**PROBLEM DESCRIPTION**
Decide whether each statement agrees with the text about Buenos Aires, answering yes or no and quoting the deciding words of the text. 1. Buenos Aires is made up of 47 barrios. 2. The city lies in the west of Argentina. 3. The downtown area is quiet and uncrowded.

--- TEXT PASSAGE Enclosed Below ---

About Buenos Aires

Buenos Aires is the third largest city in South America and comprises 47 barrios (neighbourhoods) in which nearly three million people live. Situated in the east of Argentina beside the Rio de la Plata and surrounded by seemingly never ending flat land known as the Pampas, the vast sprawling conurbation is a true 24-hour city. there is always something going on to occupy the senses. The downtown area is as noisy and congested as any other major urban centre, but the city is really a pleasant place to walk around.

Buenos Aires has bounced back, however, and there are strong economic indicators and physical signs that the Argentine economy is on the mend. Despite any lingering financial worries, the Porteños continue to get on with life and enjoy life’s luxuries : many diners still patronise classy restaurants, the bars and cafés bustle with people and the city’s elite dance the night away in South America’s best clubs.
In Buenos Aires, you'll find a city quickly recovering from its former problems, with old cafes and restaurants not only full of patrons but competing with all of the new restaurants and cafes opening up at a breakneck pace all over town.

--- End of Enclosed TEXT PASSAGE ---
--- DATA FOR REVIEW Enclosed Below ---

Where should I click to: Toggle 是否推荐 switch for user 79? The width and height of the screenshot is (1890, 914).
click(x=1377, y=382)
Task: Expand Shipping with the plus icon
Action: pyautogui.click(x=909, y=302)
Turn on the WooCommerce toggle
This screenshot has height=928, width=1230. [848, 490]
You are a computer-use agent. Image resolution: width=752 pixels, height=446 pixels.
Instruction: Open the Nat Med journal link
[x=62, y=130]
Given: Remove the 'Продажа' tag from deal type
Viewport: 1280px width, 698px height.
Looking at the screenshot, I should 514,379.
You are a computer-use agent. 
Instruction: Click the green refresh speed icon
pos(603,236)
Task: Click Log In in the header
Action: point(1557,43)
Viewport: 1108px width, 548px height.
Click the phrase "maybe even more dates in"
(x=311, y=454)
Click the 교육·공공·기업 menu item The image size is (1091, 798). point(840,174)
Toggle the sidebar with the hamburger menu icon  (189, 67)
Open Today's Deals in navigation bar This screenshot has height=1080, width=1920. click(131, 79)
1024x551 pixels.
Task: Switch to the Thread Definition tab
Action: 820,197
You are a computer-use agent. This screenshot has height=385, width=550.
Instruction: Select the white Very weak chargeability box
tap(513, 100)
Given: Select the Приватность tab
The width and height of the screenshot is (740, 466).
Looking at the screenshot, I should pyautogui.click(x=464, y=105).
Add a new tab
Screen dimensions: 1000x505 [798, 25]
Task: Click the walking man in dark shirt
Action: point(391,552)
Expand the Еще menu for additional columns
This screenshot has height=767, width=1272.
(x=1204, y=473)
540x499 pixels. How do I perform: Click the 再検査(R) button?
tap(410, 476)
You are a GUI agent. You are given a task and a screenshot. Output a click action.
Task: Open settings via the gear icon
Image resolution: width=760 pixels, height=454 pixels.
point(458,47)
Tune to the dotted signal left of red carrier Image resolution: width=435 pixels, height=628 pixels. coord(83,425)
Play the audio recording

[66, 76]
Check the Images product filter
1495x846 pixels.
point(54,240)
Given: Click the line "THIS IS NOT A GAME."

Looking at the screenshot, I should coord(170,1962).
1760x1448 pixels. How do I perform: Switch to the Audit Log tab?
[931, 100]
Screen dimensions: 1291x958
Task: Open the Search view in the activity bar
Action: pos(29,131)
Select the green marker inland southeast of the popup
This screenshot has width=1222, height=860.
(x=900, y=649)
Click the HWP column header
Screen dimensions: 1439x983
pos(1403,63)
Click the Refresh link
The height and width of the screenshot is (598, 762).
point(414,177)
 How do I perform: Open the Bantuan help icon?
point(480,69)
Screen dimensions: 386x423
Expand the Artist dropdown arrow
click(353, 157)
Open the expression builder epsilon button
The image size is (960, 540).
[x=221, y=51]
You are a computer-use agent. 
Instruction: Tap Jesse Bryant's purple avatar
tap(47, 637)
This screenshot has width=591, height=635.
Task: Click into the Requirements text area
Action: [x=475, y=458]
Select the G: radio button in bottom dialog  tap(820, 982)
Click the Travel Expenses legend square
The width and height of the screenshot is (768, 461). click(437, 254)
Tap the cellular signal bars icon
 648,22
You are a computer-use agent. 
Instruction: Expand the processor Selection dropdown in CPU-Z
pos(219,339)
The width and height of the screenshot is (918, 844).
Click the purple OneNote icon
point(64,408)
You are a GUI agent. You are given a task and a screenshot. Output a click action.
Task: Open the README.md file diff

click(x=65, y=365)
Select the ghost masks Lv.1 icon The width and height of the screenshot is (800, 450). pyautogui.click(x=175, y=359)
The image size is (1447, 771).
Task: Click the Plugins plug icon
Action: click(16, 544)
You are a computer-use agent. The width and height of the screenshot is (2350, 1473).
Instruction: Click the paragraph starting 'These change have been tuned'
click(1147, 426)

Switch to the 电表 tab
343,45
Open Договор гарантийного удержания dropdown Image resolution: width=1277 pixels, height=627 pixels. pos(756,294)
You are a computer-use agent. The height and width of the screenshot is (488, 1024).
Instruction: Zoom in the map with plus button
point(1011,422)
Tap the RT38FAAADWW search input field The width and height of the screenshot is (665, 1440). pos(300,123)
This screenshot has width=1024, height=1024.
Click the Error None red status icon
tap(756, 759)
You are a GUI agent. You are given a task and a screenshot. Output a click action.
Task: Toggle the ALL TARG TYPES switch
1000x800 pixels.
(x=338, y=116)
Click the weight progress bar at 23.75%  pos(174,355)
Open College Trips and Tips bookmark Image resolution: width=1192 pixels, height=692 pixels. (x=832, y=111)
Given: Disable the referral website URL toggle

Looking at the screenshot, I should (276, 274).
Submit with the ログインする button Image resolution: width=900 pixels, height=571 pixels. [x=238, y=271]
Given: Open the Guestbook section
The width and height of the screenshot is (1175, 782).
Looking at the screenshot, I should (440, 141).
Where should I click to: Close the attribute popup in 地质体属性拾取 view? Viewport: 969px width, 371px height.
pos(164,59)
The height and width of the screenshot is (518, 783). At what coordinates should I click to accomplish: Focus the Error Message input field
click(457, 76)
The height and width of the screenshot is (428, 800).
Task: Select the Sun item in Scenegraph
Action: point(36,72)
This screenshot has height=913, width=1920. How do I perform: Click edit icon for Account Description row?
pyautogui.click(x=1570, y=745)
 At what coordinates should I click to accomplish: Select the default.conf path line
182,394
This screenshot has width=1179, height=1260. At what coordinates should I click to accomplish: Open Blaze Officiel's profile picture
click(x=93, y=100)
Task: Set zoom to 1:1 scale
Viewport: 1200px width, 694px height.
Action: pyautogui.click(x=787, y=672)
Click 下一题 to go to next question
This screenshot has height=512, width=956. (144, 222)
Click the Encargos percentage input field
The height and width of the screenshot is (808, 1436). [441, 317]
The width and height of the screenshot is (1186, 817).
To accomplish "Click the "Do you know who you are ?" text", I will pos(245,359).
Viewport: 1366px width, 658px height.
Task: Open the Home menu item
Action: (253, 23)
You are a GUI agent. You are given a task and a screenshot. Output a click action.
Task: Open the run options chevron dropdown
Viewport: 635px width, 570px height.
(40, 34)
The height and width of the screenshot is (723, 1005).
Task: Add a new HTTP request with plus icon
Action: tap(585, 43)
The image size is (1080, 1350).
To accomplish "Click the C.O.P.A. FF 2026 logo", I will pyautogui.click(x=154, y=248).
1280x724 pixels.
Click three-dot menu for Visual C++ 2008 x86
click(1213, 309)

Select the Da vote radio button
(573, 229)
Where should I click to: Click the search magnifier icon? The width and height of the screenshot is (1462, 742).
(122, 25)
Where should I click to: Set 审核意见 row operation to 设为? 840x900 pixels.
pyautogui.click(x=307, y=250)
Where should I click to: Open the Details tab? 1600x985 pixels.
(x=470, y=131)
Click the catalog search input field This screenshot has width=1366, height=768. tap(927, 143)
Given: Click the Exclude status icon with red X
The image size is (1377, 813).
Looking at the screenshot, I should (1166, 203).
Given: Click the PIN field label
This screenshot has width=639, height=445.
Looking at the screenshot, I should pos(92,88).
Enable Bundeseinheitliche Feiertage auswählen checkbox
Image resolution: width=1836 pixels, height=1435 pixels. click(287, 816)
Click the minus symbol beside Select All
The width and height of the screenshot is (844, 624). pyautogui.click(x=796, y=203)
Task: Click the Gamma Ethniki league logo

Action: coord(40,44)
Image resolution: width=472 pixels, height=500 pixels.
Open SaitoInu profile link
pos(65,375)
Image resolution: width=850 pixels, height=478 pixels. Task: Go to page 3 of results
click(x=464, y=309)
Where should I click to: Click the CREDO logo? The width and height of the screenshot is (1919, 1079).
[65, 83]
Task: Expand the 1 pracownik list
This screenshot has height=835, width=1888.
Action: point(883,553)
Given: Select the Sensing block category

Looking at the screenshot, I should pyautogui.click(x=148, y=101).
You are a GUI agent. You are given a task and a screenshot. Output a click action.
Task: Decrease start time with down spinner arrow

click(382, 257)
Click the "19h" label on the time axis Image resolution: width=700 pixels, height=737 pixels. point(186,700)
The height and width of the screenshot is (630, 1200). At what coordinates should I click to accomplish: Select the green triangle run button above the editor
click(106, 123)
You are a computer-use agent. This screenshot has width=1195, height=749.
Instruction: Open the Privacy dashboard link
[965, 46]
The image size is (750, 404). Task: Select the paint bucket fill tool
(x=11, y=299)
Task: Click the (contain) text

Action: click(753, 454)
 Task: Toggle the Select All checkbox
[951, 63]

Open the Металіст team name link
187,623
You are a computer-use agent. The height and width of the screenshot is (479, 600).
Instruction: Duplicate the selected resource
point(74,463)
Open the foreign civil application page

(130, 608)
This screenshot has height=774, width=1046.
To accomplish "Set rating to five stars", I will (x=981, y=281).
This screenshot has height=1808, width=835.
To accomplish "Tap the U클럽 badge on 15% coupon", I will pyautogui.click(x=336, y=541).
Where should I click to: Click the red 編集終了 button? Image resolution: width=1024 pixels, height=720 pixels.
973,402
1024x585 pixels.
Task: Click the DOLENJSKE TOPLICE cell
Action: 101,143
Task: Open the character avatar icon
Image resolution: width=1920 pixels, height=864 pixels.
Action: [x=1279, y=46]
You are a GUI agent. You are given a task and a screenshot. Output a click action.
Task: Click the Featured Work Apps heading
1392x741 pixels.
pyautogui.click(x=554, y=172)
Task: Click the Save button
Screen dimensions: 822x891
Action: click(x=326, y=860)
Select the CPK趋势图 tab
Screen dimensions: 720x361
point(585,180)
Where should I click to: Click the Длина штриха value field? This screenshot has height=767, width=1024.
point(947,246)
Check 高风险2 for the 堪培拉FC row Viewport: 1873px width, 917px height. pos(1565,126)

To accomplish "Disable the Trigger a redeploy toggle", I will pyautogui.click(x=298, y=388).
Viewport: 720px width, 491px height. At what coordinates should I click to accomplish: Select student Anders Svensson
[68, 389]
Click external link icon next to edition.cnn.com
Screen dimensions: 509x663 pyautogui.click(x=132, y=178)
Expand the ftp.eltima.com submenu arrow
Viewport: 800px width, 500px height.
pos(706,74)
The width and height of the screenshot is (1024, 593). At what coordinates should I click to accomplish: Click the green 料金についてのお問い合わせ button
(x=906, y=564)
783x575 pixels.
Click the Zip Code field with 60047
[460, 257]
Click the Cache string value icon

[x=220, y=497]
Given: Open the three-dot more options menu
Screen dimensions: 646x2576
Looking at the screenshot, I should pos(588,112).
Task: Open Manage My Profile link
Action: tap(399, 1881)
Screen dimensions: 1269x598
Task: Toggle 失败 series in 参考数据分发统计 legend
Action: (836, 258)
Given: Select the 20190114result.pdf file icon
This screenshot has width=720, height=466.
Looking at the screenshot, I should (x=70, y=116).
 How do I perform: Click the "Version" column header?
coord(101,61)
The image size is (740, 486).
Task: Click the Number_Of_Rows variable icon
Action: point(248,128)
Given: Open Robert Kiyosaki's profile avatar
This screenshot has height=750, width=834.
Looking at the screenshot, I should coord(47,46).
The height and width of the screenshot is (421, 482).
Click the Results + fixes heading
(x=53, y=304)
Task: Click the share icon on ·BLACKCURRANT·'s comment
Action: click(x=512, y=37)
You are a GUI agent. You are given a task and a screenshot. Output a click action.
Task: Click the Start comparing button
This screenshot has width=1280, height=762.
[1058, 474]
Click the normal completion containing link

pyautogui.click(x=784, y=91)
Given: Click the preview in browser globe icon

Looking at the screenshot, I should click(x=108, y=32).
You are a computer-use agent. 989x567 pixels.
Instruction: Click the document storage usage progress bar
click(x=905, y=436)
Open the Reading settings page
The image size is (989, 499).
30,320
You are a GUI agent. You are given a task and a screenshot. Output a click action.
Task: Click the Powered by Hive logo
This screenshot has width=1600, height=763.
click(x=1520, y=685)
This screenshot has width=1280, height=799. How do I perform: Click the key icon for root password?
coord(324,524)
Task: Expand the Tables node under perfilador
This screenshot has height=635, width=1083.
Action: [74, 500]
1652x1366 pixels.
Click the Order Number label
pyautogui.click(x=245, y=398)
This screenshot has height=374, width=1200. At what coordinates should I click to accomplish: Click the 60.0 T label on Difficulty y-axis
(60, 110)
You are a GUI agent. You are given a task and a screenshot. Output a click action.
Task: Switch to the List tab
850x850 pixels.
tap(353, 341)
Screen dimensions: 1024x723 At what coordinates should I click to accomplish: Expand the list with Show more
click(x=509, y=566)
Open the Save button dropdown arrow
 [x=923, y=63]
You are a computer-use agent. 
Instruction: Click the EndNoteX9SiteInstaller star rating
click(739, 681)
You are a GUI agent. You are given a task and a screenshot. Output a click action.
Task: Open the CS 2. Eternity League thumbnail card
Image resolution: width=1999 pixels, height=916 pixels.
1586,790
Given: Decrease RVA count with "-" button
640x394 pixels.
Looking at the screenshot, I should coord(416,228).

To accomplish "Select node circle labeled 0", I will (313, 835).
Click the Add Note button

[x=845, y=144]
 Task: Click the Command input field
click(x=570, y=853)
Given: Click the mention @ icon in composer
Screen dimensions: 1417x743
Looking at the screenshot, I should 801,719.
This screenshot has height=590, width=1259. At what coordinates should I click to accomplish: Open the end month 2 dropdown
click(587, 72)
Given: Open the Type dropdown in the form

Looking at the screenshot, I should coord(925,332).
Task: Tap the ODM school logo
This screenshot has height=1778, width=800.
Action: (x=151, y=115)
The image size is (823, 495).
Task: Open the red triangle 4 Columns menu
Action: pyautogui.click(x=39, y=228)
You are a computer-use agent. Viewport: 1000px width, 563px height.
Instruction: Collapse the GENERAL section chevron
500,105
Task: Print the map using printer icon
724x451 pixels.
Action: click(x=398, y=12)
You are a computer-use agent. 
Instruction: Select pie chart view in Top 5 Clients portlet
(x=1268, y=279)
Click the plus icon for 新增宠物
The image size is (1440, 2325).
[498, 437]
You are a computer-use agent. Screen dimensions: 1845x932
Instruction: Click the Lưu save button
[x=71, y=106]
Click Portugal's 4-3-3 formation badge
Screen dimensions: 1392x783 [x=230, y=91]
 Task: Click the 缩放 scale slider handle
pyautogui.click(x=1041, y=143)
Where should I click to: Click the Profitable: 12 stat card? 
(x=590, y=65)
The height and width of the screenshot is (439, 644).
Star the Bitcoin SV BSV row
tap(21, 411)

--- End of Enclosed DATA FOR REVIEW ---

**SOLUTION TO THIS EXERCISE**
1. Yes: "comprises 47 barrios (neighbourhoods)"
2. No: "Situated in the east of Argentina beside the Rio de la Plata"
3. No: "The downtown area is as noisy and congested as any other major urban centre"